◆ OBJECTIVE
Put the lines of the material into a JSON list of strings, one string per line and blank lines omitted, covering only the line containing "Bob Marley (39, 2147)" through the final line of the material, both included.

◆ RECORDED INFORMATION
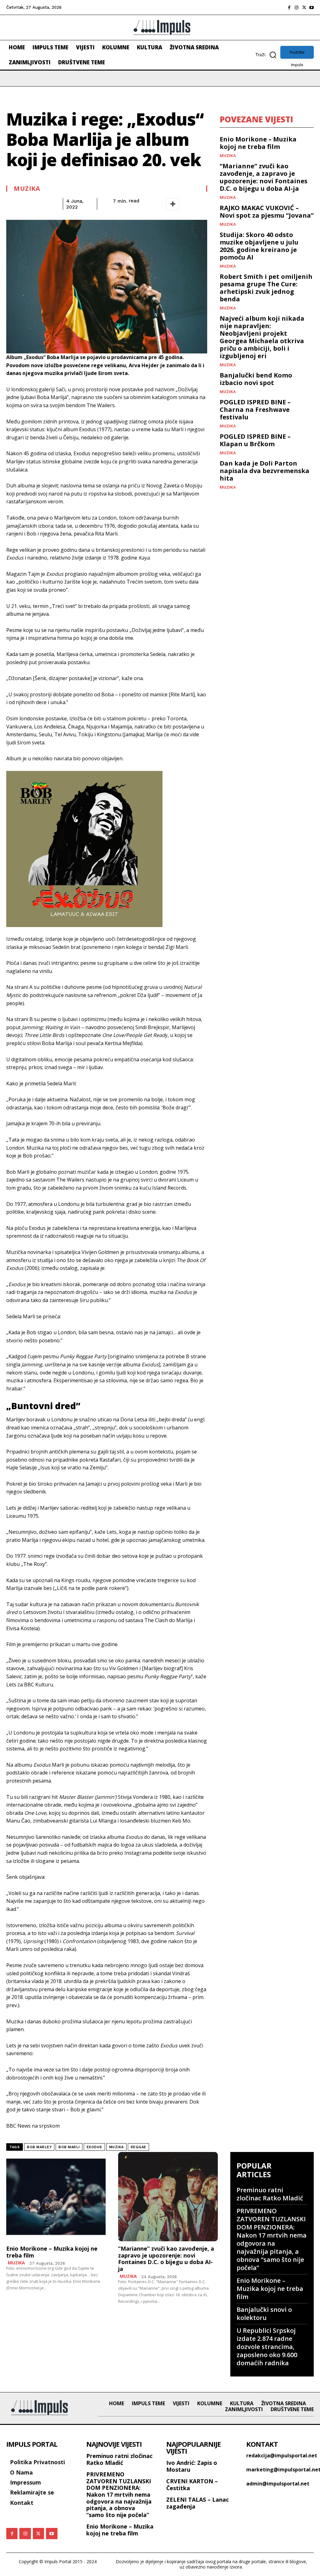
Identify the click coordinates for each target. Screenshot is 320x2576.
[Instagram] (296, 7)
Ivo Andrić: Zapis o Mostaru (191, 2466)
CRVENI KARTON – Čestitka (192, 2484)
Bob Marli (69, 2147)
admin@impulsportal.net (277, 2483)
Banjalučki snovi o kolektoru (264, 2313)
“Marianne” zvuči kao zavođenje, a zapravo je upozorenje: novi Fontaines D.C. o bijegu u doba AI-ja (264, 177)
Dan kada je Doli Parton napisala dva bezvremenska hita (264, 470)
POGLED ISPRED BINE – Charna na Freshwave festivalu (255, 409)
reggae (138, 2147)
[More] (172, 204)
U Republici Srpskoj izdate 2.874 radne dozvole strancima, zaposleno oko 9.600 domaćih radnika (267, 2346)
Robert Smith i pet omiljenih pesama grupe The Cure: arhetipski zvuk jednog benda (266, 287)
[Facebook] (289, 7)
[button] (267, 54)
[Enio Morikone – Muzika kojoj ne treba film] (56, 2197)
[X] (304, 7)
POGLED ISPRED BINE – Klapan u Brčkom (255, 440)
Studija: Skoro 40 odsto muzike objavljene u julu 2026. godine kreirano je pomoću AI (259, 245)
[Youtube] (311, 7)
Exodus (94, 2147)
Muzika (27, 188)
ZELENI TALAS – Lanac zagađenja (197, 2503)
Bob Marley (39, 2147)
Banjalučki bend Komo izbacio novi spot (256, 379)
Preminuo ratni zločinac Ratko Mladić (270, 2194)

◆ COMPLETE ANSWER
[
  "Bob Marley (39, 2147)",
  "Banjalučki bend Komo izbacio novi spot (256, 379)",
  "Preminuo ratni zločinac Ratko Mladić (270, 2194)"
]